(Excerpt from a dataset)
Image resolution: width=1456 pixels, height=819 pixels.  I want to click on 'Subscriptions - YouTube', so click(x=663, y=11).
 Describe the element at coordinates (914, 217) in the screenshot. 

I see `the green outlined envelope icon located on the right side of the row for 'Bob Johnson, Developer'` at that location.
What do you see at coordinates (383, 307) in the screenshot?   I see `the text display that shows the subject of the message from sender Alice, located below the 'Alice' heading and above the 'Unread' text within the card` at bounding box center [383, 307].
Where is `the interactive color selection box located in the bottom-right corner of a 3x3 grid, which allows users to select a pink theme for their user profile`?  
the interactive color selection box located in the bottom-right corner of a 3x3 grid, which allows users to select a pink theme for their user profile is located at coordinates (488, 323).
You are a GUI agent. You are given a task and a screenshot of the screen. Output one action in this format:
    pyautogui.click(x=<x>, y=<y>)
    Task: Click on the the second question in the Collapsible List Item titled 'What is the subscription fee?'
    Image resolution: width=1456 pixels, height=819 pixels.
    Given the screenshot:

EXERCISE TASK:
Reproduce all of the lines above verbatim, with no changes.

TASK OUTPUT:
Image resolution: width=1456 pixels, height=819 pixels.  I want to click on 'Subscriptions - YouTube', so click(x=663, y=11).
 Describe the element at coordinates (914, 217) in the screenshot. 

I see `the green outlined envelope icon located on the right side of the row for 'Bob Johnson, Developer'` at that location.
What do you see at coordinates (383, 307) in the screenshot?   I see `the text display that shows the subject of the message from sender Alice, located below the 'Alice' heading and above the 'Unread' text within the card` at bounding box center [383, 307].
Where is `the interactive color selection box located in the bottom-right corner of a 3x3 grid, which allows users to select a pink theme for their user profile`?  
the interactive color selection box located in the bottom-right corner of a 3x3 grid, which allows users to select a pink theme for their user profile is located at coordinates (488, 323).
You are a GUI agent. You are given a task and a screenshot of the screen. Output one action in this format:
    pyautogui.click(x=<x>, y=<y>)
    Task: Click on the the second question in the Collapsible List Item titled 'What is the subscription fee?'
    Image resolution: width=1456 pixels, height=819 pixels.
    Given the screenshot:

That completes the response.